[Location data for elements and text]

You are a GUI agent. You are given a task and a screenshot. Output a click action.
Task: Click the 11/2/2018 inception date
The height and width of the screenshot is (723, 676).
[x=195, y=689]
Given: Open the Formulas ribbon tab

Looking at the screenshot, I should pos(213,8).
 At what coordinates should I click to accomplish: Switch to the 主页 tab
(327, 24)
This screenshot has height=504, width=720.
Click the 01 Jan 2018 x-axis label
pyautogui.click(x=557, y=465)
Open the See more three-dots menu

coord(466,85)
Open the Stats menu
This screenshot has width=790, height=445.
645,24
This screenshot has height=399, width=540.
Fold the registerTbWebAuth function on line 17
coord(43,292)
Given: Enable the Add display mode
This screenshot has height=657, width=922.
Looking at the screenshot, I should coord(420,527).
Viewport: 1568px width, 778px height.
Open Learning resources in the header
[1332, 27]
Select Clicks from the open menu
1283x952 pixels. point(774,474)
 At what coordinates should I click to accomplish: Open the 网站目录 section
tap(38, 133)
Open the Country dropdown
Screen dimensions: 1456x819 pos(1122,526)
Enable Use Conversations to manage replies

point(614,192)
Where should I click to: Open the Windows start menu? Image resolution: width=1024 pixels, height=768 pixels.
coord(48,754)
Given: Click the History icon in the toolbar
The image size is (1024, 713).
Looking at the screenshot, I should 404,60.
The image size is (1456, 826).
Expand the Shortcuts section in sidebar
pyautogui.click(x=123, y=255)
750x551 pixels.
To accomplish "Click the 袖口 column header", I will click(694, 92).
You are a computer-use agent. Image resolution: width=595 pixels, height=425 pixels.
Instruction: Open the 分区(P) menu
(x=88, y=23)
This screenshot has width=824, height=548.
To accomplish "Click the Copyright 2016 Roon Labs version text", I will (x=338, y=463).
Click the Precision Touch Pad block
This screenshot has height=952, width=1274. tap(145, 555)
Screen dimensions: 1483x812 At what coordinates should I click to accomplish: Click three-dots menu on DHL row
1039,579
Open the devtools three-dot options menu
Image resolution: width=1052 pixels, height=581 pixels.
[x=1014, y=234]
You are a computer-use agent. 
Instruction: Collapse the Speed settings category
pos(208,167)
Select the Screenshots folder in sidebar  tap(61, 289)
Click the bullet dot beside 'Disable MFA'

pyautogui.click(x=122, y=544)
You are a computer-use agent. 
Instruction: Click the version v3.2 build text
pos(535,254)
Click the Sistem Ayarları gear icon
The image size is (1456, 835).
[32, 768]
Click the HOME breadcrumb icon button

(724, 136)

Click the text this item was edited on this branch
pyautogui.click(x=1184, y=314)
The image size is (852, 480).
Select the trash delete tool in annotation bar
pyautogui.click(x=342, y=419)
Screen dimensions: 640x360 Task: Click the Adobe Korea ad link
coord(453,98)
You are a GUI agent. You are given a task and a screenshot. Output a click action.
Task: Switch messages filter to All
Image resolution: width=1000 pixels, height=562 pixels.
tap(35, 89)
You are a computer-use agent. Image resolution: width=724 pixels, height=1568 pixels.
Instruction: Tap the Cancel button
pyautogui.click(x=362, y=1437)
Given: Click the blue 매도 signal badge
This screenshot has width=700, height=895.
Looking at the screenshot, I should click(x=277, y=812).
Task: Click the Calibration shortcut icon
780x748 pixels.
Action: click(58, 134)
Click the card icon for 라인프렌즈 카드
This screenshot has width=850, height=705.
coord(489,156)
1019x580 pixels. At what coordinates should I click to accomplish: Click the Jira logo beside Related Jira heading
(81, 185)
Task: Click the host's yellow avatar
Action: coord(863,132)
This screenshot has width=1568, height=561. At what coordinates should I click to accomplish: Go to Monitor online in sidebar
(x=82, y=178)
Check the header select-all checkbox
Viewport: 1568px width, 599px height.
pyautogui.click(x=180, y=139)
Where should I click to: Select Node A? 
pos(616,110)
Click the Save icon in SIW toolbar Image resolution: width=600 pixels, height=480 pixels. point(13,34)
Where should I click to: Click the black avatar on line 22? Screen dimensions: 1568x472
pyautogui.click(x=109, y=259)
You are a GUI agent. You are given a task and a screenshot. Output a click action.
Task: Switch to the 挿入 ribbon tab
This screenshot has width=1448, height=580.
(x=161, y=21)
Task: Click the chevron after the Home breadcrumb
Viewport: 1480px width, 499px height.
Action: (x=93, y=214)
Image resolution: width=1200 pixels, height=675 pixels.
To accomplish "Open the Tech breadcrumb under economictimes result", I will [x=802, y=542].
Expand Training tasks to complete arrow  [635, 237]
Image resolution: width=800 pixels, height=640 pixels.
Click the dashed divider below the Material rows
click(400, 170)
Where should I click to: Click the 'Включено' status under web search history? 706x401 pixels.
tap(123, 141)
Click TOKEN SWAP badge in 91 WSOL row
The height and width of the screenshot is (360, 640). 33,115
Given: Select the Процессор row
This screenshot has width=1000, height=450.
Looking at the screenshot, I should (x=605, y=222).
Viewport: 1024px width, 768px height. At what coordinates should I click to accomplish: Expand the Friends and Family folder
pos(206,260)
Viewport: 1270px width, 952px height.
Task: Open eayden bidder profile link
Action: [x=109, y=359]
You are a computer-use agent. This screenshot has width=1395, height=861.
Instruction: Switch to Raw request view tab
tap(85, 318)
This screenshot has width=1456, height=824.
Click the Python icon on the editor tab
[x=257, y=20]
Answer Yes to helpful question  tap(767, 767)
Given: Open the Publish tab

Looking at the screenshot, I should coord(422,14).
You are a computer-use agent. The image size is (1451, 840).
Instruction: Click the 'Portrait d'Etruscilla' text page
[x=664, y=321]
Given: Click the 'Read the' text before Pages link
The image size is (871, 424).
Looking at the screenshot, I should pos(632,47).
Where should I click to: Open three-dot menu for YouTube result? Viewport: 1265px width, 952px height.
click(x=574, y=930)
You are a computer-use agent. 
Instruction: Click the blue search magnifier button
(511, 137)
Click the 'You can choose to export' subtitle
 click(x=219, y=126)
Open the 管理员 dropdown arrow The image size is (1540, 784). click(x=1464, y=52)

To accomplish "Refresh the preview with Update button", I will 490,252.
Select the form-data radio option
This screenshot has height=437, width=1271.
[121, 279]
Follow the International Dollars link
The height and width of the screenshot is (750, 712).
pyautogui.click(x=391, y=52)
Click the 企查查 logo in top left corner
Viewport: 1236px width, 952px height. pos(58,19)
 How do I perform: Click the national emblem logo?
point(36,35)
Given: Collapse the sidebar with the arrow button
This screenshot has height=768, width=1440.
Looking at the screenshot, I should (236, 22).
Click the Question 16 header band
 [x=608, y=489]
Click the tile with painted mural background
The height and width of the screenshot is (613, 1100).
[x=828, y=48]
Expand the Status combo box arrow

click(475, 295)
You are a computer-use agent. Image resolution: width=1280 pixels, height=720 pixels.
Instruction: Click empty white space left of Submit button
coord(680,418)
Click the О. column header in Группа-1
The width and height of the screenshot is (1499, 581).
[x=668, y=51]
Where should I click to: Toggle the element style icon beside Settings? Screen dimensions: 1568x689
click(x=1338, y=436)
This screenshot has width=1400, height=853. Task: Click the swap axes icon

Exercise requirements: Reproduce every line of the listing above without any alteration.

Result:
You are a GUI agent. You are given a task and a screenshot. Output a click action.
Task: Click the 11/2/2018 inception date
The height and width of the screenshot is (723, 676).
[x=195, y=689]
Given: Open the Formulas ribbon tab

Looking at the screenshot, I should pos(213,8).
 At what coordinates should I click to accomplish: Switch to the 主页 tab
(327, 24)
This screenshot has height=504, width=720.
Click the 01 Jan 2018 x-axis label
pyautogui.click(x=557, y=465)
Open the See more three-dots menu

coord(466,85)
Open the Stats menu
This screenshot has width=790, height=445.
645,24
This screenshot has height=399, width=540.
Fold the registerTbWebAuth function on line 17
coord(43,292)
Given: Enable the Add display mode
This screenshot has height=657, width=922.
Looking at the screenshot, I should coord(420,527).
Viewport: 1568px width, 778px height.
Open Learning resources in the header
[1332, 27]
Select Clicks from the open menu
1283x952 pixels. point(774,474)
 At what coordinates should I click to accomplish: Open the 网站目录 section
tap(38, 133)
Open the Country dropdown
Screen dimensions: 1456x819 pos(1122,526)
Enable Use Conversations to manage replies

point(614,192)
Where should I click to: Open the Windows start menu? Image resolution: width=1024 pixels, height=768 pixels.
coord(48,754)
Given: Click the History icon in the toolbar
The image size is (1024, 713).
Looking at the screenshot, I should 404,60.
The image size is (1456, 826).
Expand the Shortcuts section in sidebar
pyautogui.click(x=123, y=255)
750x551 pixels.
To accomplish "Click the 袖口 column header", I will click(694, 92).
You are a computer-use agent. Image resolution: width=595 pixels, height=425 pixels.
Instruction: Open the 分区(P) menu
(x=88, y=23)
This screenshot has width=824, height=548.
To accomplish "Click the Copyright 2016 Roon Labs version text", I will (x=338, y=463).
Click the Precision Touch Pad block
This screenshot has height=952, width=1274. tap(145, 555)
Screen dimensions: 1483x812 At what coordinates should I click to accomplish: Click three-dots menu on DHL row
1039,579
Open the devtools three-dot options menu
Image resolution: width=1052 pixels, height=581 pixels.
[x=1014, y=234]
You are a computer-use agent. 
Instruction: Collapse the Speed settings category
pos(208,167)
Select the Screenshots folder in sidebar  tap(61, 289)
Click the bullet dot beside 'Disable MFA'

pyautogui.click(x=122, y=544)
You are a computer-use agent. 
Instruction: Click the version v3.2 build text
pos(535,254)
Click the Sistem Ayarları gear icon
The image size is (1456, 835).
[32, 768]
Click the HOME breadcrumb icon button

(724, 136)

Click the text this item was edited on this branch
pyautogui.click(x=1184, y=314)
The image size is (852, 480).
Select the trash delete tool in annotation bar
pyautogui.click(x=342, y=419)
Screen dimensions: 640x360 Task: Click the Adobe Korea ad link
coord(453,98)
You are a GUI agent. You are given a task and a screenshot. Output a click action.
Task: Switch messages filter to All
Image resolution: width=1000 pixels, height=562 pixels.
tap(35, 89)
You are a computer-use agent. Image resolution: width=724 pixels, height=1568 pixels.
Instruction: Tap the Cancel button
pyautogui.click(x=362, y=1437)
Given: Click the blue 매도 signal badge
This screenshot has width=700, height=895.
Looking at the screenshot, I should click(x=277, y=812).
Task: Click the Calibration shortcut icon
780x748 pixels.
Action: click(58, 134)
Click the card icon for 라인프렌즈 카드
This screenshot has width=850, height=705.
coord(489,156)
1019x580 pixels. At what coordinates should I click to accomplish: Click the Jira logo beside Related Jira heading
(81, 185)
Task: Click the host's yellow avatar
Action: coord(863,132)
This screenshot has width=1568, height=561. At what coordinates should I click to accomplish: Go to Monitor online in sidebar
(x=82, y=178)
Check the header select-all checkbox
Viewport: 1568px width, 599px height.
pyautogui.click(x=180, y=139)
Where should I click to: Select Node A? 
pos(616,110)
Click the Save icon in SIW toolbar Image resolution: width=600 pixels, height=480 pixels. point(13,34)
Where should I click to: Click the black avatar on line 22? Screen dimensions: 1568x472
pyautogui.click(x=109, y=259)
You are a GUI agent. You are given a task and a screenshot. Output a click action.
Task: Switch to the 挿入 ribbon tab
This screenshot has width=1448, height=580.
(x=161, y=21)
Task: Click the chevron after the Home breadcrumb
Viewport: 1480px width, 499px height.
Action: (x=93, y=214)
Image resolution: width=1200 pixels, height=675 pixels.
To accomplish "Open the Tech breadcrumb under economictimes result", I will [x=802, y=542].
Expand Training tasks to complete arrow  [635, 237]
Image resolution: width=800 pixels, height=640 pixels.
Click the dashed divider below the Material rows
click(400, 170)
Where should I click to: Click the 'Включено' status under web search history? 706x401 pixels.
tap(123, 141)
Click TOKEN SWAP badge in 91 WSOL row
The height and width of the screenshot is (360, 640). 33,115
Given: Select the Процессор row
This screenshot has width=1000, height=450.
Looking at the screenshot, I should (x=605, y=222).
Viewport: 1024px width, 768px height. At what coordinates should I click to accomplish: Expand the Friends and Family folder
pos(206,260)
Viewport: 1270px width, 952px height.
Task: Open eayden bidder profile link
Action: [x=109, y=359]
You are a computer-use agent. This screenshot has width=1395, height=861.
Instruction: Switch to Raw request view tab
tap(85, 318)
This screenshot has width=1456, height=824.
Click the Python icon on the editor tab
[x=257, y=20]
Answer Yes to helpful question  tap(767, 767)
Given: Open the Publish tab

Looking at the screenshot, I should coord(422,14).
You are a computer-use agent. The image size is (1451, 840).
Instruction: Click the 'Portrait d'Etruscilla' text page
[x=664, y=321]
Given: Click the 'Read the' text before Pages link
The image size is (871, 424).
Looking at the screenshot, I should pos(632,47).
Where should I click to: Open three-dot menu for YouTube result? Viewport: 1265px width, 952px height.
click(x=574, y=930)
You are a computer-use agent. 
Instruction: Click the blue search magnifier button
(511, 137)
Click the 'You can choose to export' subtitle
 click(x=219, y=126)
Open the 管理员 dropdown arrow The image size is (1540, 784). click(x=1464, y=52)

To accomplish "Refresh the preview with Update button", I will 490,252.
Select the form-data radio option
This screenshot has height=437, width=1271.
[121, 279]
Follow the International Dollars link
The height and width of the screenshot is (750, 712).
pyautogui.click(x=391, y=52)
Click the 企查查 logo in top left corner
Viewport: 1236px width, 952px height. pos(58,19)
 How do I perform: Click the national emblem logo?
point(36,35)
Given: Collapse the sidebar with the arrow button
This screenshot has height=768, width=1440.
Looking at the screenshot, I should (236, 22).
Click the Question 16 header band
 [x=608, y=489]
Click the tile with painted mural background
The height and width of the screenshot is (613, 1100).
[x=828, y=48]
Expand the Status combo box arrow

click(475, 295)
You are a computer-use agent. Image resolution: width=1280 pixels, height=720 pixels.
Instruction: Click empty white space left of Submit button
coord(680,418)
Click the О. column header in Группа-1
The width and height of the screenshot is (1499, 581).
[x=668, y=51]
Where should I click to: Toggle the element style icon beside Settings? Screen dimensions: 1568x689
click(x=1338, y=436)
This screenshot has width=1400, height=853. Task: Click the swap axes icon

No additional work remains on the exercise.